On passe de la constatation des faits à la religion de la menace, en contradiction avec les grands principes du droits qui considèrent qu'on ne peut poursuivre que des faits, « en vertu d'un texte pénal précis et clair ». Ce que le latin des juristes dit si joliment : « Nullum crimen, nulla pœna sine lege ».

La magistrat rappelle que « faire intervenir la police en amont dans les réseaux terroristes ou mafieux a toujours existé (infiltrations, indics, etc..) mais la notion de police pro active devient ici une logique proactive de surveillance et de contrôle: anticiper les événements, repérer les délinquants potentiels avant même qu’ils n’aient envisager d’agir. »

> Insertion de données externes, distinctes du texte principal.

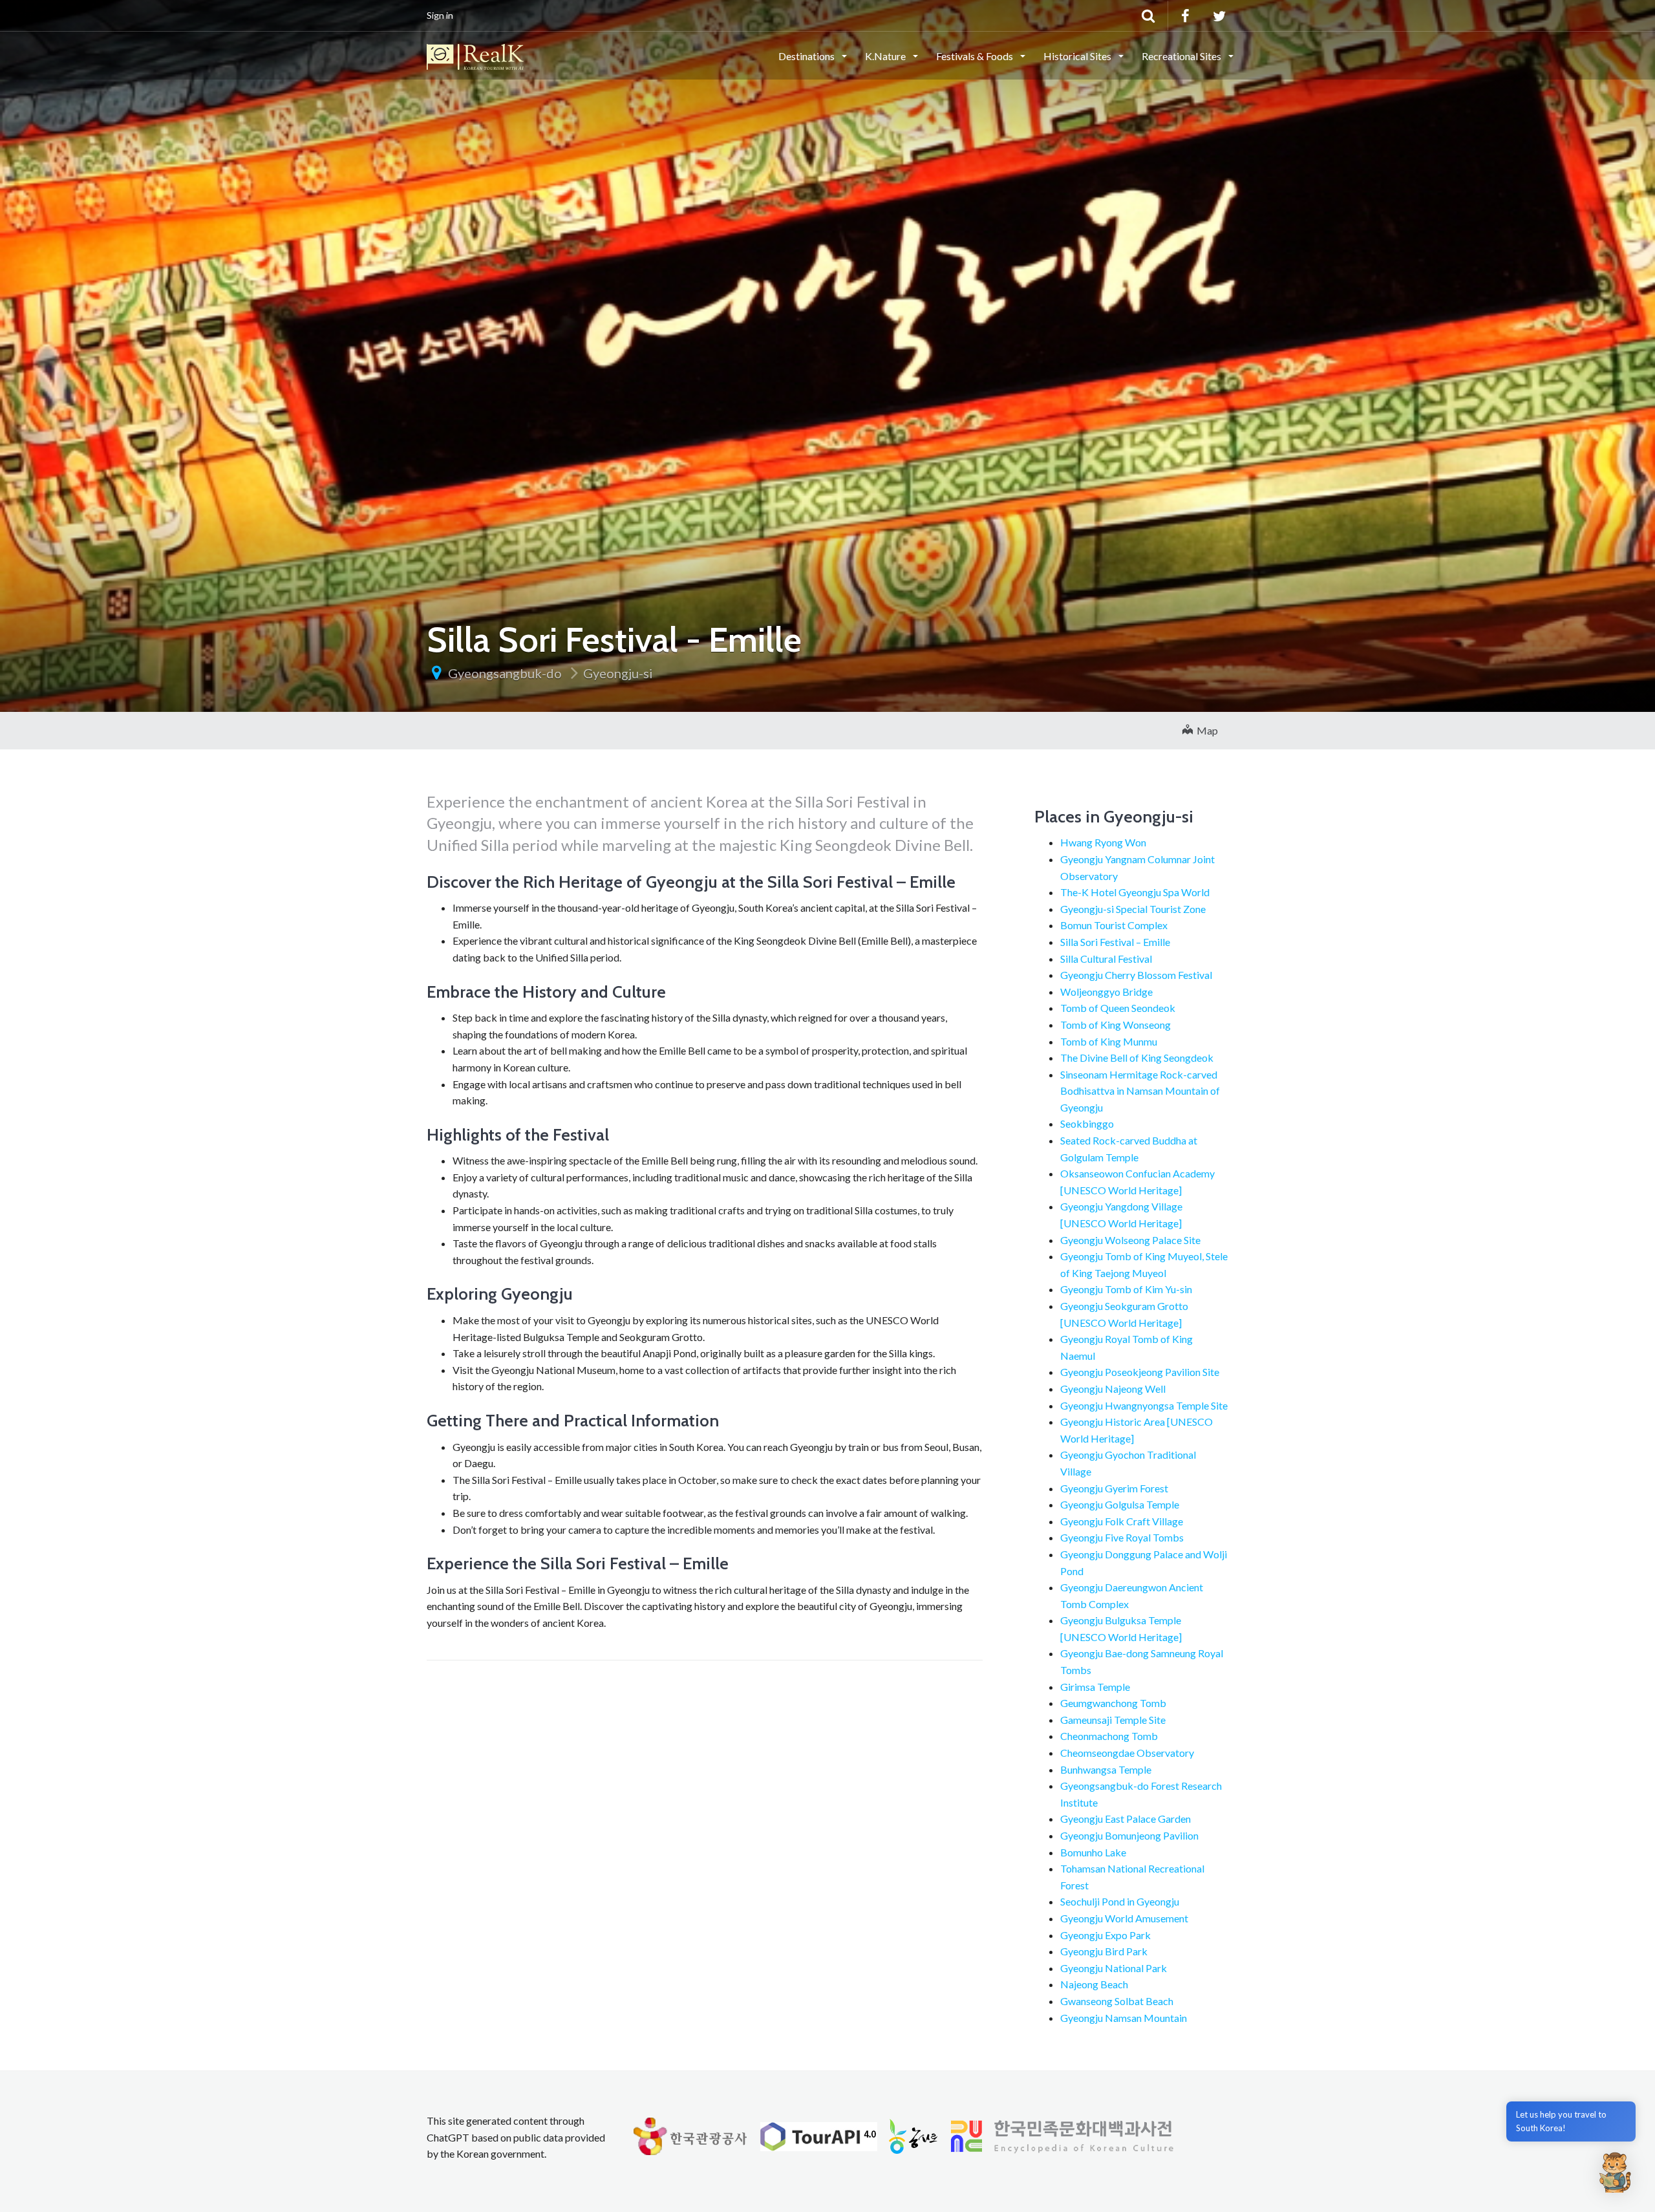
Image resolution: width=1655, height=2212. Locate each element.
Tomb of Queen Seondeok (1117, 1008)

Né en septembre 2009 sur une initiative polonaise, INDECT illustre cette philosophie de la police pro active qui considère que la détection de comportements apparemment suspects peut modeler l'action publique dans son volet sécurité.

Selon le site web  renseignant sur l'avancement du programme: « Le projet INDECT est un programme de recherche qui rassemble des scientifiques européens et leur permet le développement de nouveaux algorithmes, avancés et innovants et des méthodes qui visent à combattre le terrorisme et d'autres activités criminelles telles que le trafic d'êtres humains et le crime organisé qui affectent la sécurité des citoyens ».

Sources : Médiapart, Internet sans frontières, blog indect investigation, site indect-project.eu.

*Gilles Sainati a été le secrétaire général du Syndicat de la magistrature entre 1998 et 2000, puis vice-président en 2001, 2002 et 2004.